William hated him for a minute. A year ago, Nicky had barely known Nastanovich’s name. “I’ve got to go, Nick. Why don’t I think about it and get back to you?”
“I won’t take no for an answer, you know.”
“I know you won’t,” William said. “I’m just not quite ready to give you the satisfaction of yes.” And without another word, he went down into the ground.
63
THE THING ABOUT NGUYENS,” said her father, from the passenger’s seat, “is we always have to learn everything the hard way.” They were somewhere east of the Rockies, in a rental truck with a shaky transmission. For the last half-hour, he’d been reading speed-limit signs aloud, and Jenny assumed that this was just another way of telling her to slow down. When she turned up the radio instead, he fell silent again, staring out at his adopted country, its flat confusing billboards and harvest-green heart.
In retrospect, though, a couple things would strike her. One was that he’d been talking about himself as much as about her. The other was that maybe he’d been right.
A few weeks after being allowed to graduate, she’d returned home to the Valley, flattering herself that her presence would help Dad through the divorce, but for all the good it did him, she might as well have joined the Peace Corps, or journeyed to the moon. Meanwhile, the world she’d been so eager to change—the world out there—was passing her by. All she could do, coming back at night from dinner at Mom and Sandy’s, was sit with her father in the aquarium of the living room to watch a recap of the travails of his beloved Dick Nixon. It had taken her over a year to break the news to him that she wanted to move to New York.
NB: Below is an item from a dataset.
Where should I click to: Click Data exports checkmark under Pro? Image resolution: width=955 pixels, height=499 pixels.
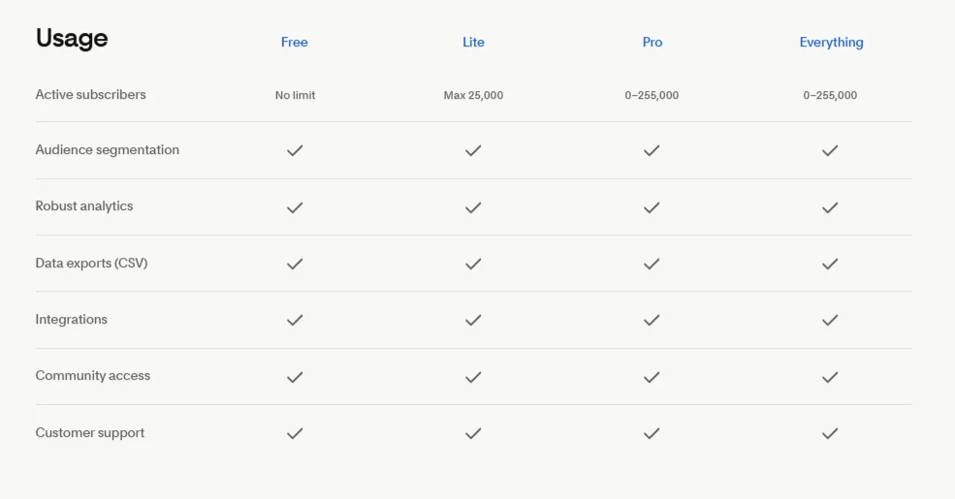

They reached it now on day four of the drive, thanks largely to her lead foot. Still, they had only a few hours to unload her furniture (such as it was) before he had to go turn in the truck and catch his flight home. One of these hours they wasted navigating a warren of one-way streets before she found the address on Rivington where she’d arranged to rent a flat. The building was dun-colored, jumbled with fire escapes like orthodonture over bad teeth. The windows had bars all the way up to the fourth floor, and it had been eons, probably, since the glass had been washed. But Jenny was no stranger to squalor; she’d done four years at Berserkeley, after all. Inside, the door to 3F had been left ajar. It was less the junior one-bedroom she’d been promised on the phone than a glorified closet. The bathtub adjoined the refrigerator. Her dad glanced out the window at the hoodlums sizing up the moving van below. How could a landlord charge the equivalent of a mortgage payment, he asked, and not even provide a living room? She’d known it was a mistake to tell him what she was paying. She pointed out that the whole city would be her living room, which made the apartment a bargain, if you thought about it. The logic of this cliché impressed her at the time. What she’d failed to take into account was the fact that most people’s living rooms didn’t have weather, whereas in hers, it could rain for days. Not to mention all the other ways the blurring of indoor and outdoor would work against her, as when six-legged forest creatures came lumbering out of the broiler grate the first time she turned on the oven.